(To do)
A) In the Hobbit forum thread, copy word for word the passage between "## Namba (Dec" and "a movie date.", inclusive.
B) According to the Hobbit forum thread, into how many parts was Peter Jackson originally going to split the story?
C) Extend the Hobbit forum thread, picking up right after its final line.

(Text)
════════════════

# The Hobbit



## Tigercougar (Dec 14, 2012)

I'm not even interested in seeing this (I just don't like extremely lengthy movies) but I'm surprised there isn't a thread about it here. Too bad it's so long, cause from the trailer it looks like a fun fantasy that people of all ages can enjoy. Who on this board will see it? Do you think breaking it down into three films is a good idea?


----------



## Namba (Dec 14, 2012)

Well, what Peter Jackson wanted to do was take advantage of this opportunity to make another movie by adding in not only the prequel but also the appendixes, which go on for several books and further the story. He was originally just going to split it into two parts but since this is going to be the last time he's going to be able to do something with the series, he figured he may as well put in some history along with the story, which I think is a brilliant idea. Peter Jackson is a genius director and did such a fantastic job with the trilogy that I have high hopes for this next movie trilogy.

And yes, I already almost know for certain I'm actually going to see Part 1 at least twice; once with the family and another time on a movie date.


----------



## Captain Howdy (Dec 14, 2012)

I don't mind lengthy movies, as long as they do a half-decent job of entertaining me. I loved the LotR books, the Hobbit, and the movies, so I'll probably like the Hobbit movies (as much as I hate having to pay $~30 to see the whole thing). Despite how harsh I am on music, I'm the opposite on movies xD I've seen so many terrible ones.


----------



## future4 (Dec 14, 2012)

I'm pretty excited to see it. I really dig the whole Tolkien's world, and I think the Hobbit movie will be another great thing that's come from it. I don't really mind them breaking it into three parts as long as there's development and such in them. Plus, I'm interested in Seeing what else Jackson has put in them.


----------



## peppygrowlithe (Dec 14, 2012)

It was pretty good, though going to midnight showings of three hour movies... Dunno if I'm gonna do that again. X)


----------



## Arshes Nei (Dec 14, 2012)

Tigercougar said:


> I'm not even interested in seeing this (I just don't like extremely lengthy movies) but I'm surprised there isn't a thread about it here. Too bad it's so long, cause from the trailer it looks like a fun fantasy that people of all ages can enjoy. Who on this board will see it? Do you think breaking it down into three films is a good idea?



This was back in July that we discussed it. http://forums.furaffinity.net/threads/122798-The-Hobbit-to-be-a-trilogy?highlight=hobbit


----------



## VGmaster9 (Dec 20, 2012)

Once this is done, I hope Jackson also does the Silmarillion. He's probably the only person that can make a good series out of that.


----------



## Butters Shikkon (Dec 20, 2012)

════════════════

(Data shown)
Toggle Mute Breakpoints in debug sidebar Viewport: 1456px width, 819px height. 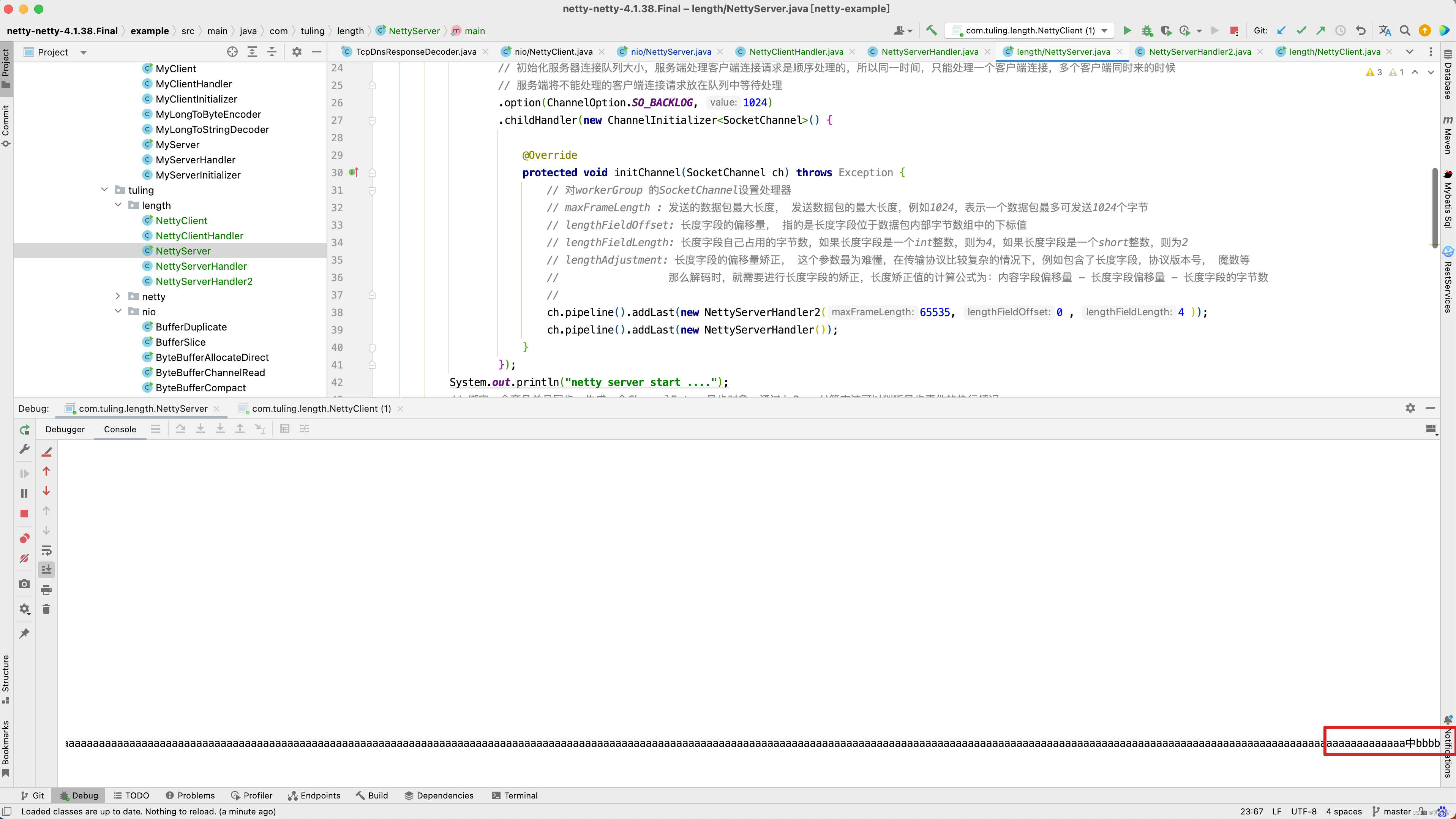tap(24, 558)
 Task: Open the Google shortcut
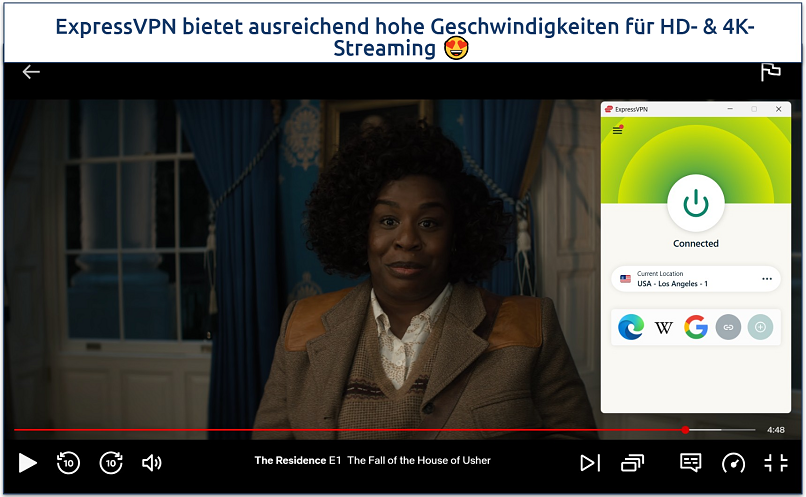click(695, 327)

════════════════

(Exercise responses)
A)
## Namba (Dec 14, 2012)

Well, what Peter Jackson wanted to do was take advantage of this opportunity to make another movie by adding in not only the prequel but also the appendixes, which go on for several books and further the story. He was originally just going to split it into two parts but since this is going to be the last time he's going to be able to do something with the series, he figured he may as well put in some history along with the story, which I think is a brilliant idea. Peter Jackson is a genius director and did such a fantastic job with the trilogy that I have high hopes for this next movie trilogy.

And yes, I already almost know for certain I'm actually going to see Part 1 at least twice; once with the family and another time on a movie date.

B) Two parts.

C)
VGmaster9 said:


> Once this is done, I hope Jackson also does the Silmarillion. He's probably the only person that can make a good series out of that.



I could see making 3 movies out of the Simarillion more than this one actually. :C Plus its more badass!!


----------



## Tigercougar (Dec 20, 2012)

If any of you guys see the 48fps version please share what you think. I'm so intrigued about the technology I ALMOST want to catch an hour of the film just to see it for myself.


----------



## Avlenna (Dec 20, 2012)

peppygrowlithe said:


> It was pretty good, though going to midnight showings of three hour movies... Dunno if I'm gonna do that again. X)



I'll have to agree with the midnight showing of a three hour movie idea.  
It was a good movie, however, they could've left some things out and just made one movie out of the planned three.  That's my opinion though.  I still found it to be good though.  I recommend seeing it.


----------



## Arshes Nei (Dec 20, 2012)

From what I understand, many weren't happy with the 48 FPS version. I guess it's like seeing porn on BluRay there's a certain point where you don't want *that* many details. Closeups of actors got disturbing, and where CG blended in better on lower res, stuck out on the 48fps version.


----------



## VGmaster9 (Dec 21, 2012)

Butterflygoddess said:


> I could see making 3 movies out of the Simarillion more than this one actually. :C Plus its more badass!!



Well there are four major parts in the book, so four movies would be more necessary. However, they'd all need to be as long as the 1968 War & Peace movie, if not a bit longer (it's almost 500 minutes long).


----------



## Captain Howdy (Dec 21, 2012)

The best I've seen the 48 FPS described as, is that it basically removes the post-production veneer - The gloss and final touches that movies get pushed back months, if not a _year_ or more to finish - Eliminated by 48FPS/HFR.


----------



## Fernin (Dec 22, 2012)

I for one have become a BIG fan of the 48fps playback, watching it makes it very clear how much detail of motion is lost in normal film. It makes everything very crisp and very clear. It feels more natural in regards to the 3D aspect I feel it'll become the standard simply because it's the first 3d movie I've seen where I didn't have an ounce of eye strain. All in all it's fantastic technology.


----------



## Aden (Dec 23, 2012)

Just coming back from seeing it in imax; what a great job Jackson did (again). It also eased into the ending real nice so I wasn't quite so disappointed when it ended, unlike the first two films of the LotR trilogy

Also, we require far more Andy Serkis


----------



## Fernin (Dec 23, 2012)

Aden said:


> Just coming back from seeing it in imax; what a great job Jackson did (again). It also eased into the ending real nice so I wasn't quite so disappointed when it ended, unlike the first two films of the LotR trilogy
> 
> Also, we require far more Andy Serkis


I was actually mad as hell about the ending. Not because it was poorly done or timed or anything, but because I REALLY wanted to see the show down with the spiders, as it's my favorite part of the book. And that section is pretty much right where they ended. XD


----------



## GhostWolf (Dec 23, 2012)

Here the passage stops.